Problem to solve =
Repeat the listing below in full and exactly. Pictures are to be omitted.
BEGIN
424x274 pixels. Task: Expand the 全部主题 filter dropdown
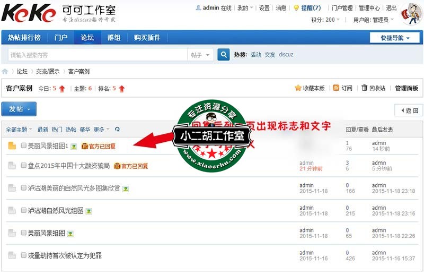pyautogui.click(x=19, y=130)
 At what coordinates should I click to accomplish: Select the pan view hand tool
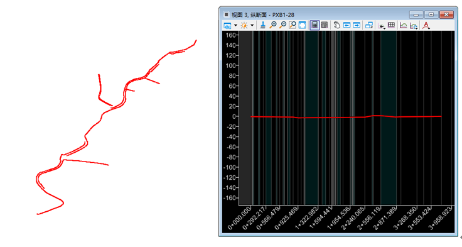pos(337,25)
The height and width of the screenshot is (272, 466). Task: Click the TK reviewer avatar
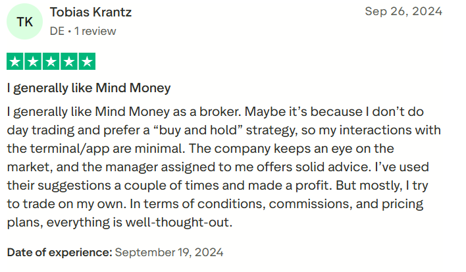pos(24,22)
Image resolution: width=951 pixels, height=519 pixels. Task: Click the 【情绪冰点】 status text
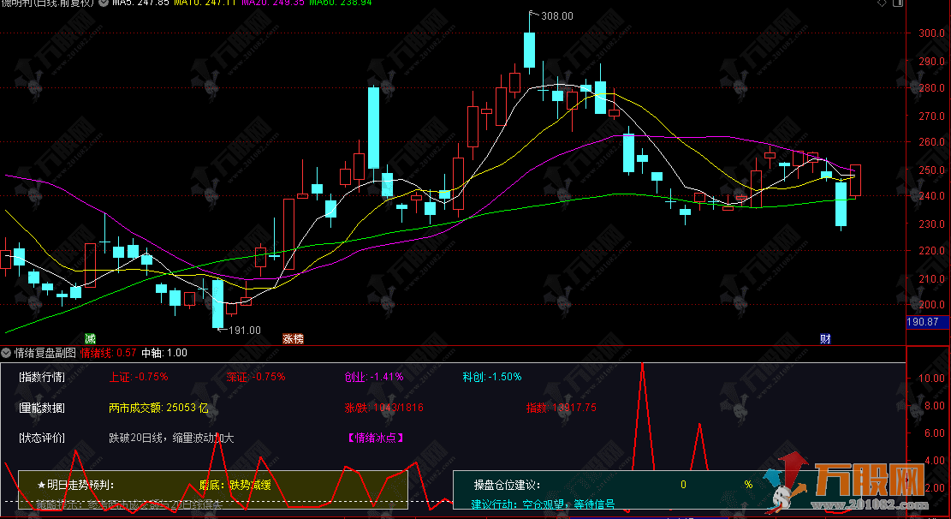point(376,438)
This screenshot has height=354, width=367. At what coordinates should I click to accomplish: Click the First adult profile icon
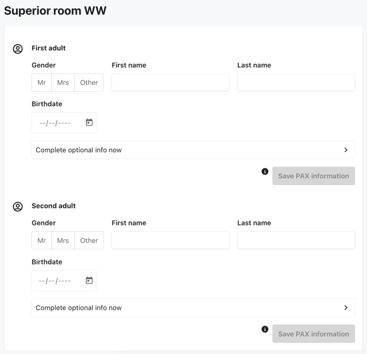coord(18,49)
END
Result for this task =
424x274 pixels. Task: Expand the 全部主题 filter dropdown
pyautogui.click(x=19, y=130)
 At what coordinates should I click to accomplish: Select the pan view hand tool
pos(337,25)
The height and width of the screenshot is (272, 466). Task: Click the TK reviewer avatar
pos(24,22)
Image resolution: width=951 pixels, height=519 pixels. Task: Click the 【情绪冰点】 status text
point(376,438)
This screenshot has height=354, width=367. At what coordinates should I click to accomplish: Click the First adult profile icon
coord(18,49)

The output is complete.